Speaking of lack of creativity, why are we seeing so many rehashed content these days? I don’t mind a good re-texture, but how about putting in some effort to rework the animations too? It’s a small change that could make a big difference.

But hey, maybe I’m just asking too much from our beloved content creators. After all, originality seems to be a rare commodity these days.

I stumbled upon this funky sofa at the CakeDay Event. Not really my cup of tea when it comes to couches, but what caught my eye was the original animation of “cleaning your sneakers.” It may not appeal to everyone, but for those sneakerheads out there, it’s a stroke of genius.
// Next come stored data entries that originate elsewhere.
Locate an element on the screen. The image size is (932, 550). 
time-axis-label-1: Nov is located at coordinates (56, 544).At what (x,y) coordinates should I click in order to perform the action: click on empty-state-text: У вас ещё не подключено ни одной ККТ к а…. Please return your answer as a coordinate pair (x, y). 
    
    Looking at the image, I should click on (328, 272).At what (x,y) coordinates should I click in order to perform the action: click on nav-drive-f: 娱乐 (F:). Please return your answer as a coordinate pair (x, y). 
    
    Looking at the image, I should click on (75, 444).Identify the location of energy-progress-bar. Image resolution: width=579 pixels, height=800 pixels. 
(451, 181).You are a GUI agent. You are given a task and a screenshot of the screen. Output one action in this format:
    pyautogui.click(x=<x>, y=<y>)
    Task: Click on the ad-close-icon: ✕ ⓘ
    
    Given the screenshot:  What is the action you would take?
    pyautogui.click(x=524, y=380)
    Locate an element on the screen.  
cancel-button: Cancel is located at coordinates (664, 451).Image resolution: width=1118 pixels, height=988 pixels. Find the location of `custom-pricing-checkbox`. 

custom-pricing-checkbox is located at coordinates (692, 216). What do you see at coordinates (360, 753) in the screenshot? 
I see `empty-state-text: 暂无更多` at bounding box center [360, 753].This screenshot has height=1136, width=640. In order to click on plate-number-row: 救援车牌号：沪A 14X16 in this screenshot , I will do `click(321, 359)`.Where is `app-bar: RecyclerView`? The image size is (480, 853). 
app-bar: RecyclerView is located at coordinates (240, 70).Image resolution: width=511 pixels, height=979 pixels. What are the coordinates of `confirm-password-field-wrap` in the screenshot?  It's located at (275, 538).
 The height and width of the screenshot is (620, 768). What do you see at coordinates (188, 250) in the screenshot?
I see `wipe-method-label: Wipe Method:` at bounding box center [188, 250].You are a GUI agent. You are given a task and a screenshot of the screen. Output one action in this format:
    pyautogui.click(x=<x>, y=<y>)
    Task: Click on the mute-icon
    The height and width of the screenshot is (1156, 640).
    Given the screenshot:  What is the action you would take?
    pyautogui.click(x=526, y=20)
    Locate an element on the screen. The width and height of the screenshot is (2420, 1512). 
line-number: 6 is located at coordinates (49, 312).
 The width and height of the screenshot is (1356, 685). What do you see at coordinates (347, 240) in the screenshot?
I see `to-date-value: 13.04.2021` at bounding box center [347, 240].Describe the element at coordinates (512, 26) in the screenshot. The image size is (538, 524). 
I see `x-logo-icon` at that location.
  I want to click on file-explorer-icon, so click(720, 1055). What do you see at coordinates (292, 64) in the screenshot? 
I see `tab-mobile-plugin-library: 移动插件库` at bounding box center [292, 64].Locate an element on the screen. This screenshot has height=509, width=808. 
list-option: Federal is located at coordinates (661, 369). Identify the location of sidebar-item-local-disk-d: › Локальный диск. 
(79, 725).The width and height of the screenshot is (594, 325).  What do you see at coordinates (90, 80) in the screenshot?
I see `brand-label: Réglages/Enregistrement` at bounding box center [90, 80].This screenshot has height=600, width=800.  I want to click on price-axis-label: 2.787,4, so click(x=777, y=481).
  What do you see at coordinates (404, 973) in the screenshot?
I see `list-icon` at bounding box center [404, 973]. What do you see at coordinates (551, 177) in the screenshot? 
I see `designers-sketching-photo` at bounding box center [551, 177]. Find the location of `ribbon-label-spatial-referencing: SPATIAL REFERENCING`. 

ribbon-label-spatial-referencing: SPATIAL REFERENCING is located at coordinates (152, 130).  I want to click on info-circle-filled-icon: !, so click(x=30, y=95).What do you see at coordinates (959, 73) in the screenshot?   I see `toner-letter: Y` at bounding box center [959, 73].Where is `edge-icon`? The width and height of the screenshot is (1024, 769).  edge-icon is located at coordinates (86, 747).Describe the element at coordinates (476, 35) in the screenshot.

And get this – you can even buy the animation by itself! Check out the creator’s photostream for more deets.

Speaking of animations, a couple of years ago, my sister and I went to Scarlet Creative and found some hilariously bad ones. I wrote a post about it, and to my relief, Charlotte Barlott, the creator, took it in good humor and even appreciated the feedback.

But here’s a thought: wouldn’t fewer animations mean less work for creators? I get that there are different markets to cater to, but it’s not like they have to please everyone all at once.

Some people only care about the looks of the furniture for their Flickr pics, while others just want to stand around in a pretty home. And let’s not forget the penny pinchers who only care about the price tag.

As for me, I’m all about the poses and the little details because I actually use everything in my home. But sometimes, I just like a piece for its looks and remove the animations altogether.

At the end of the day, I want to see more finished products and fewer excuses from creators in Second Life. So, where do you stand on furniture animations?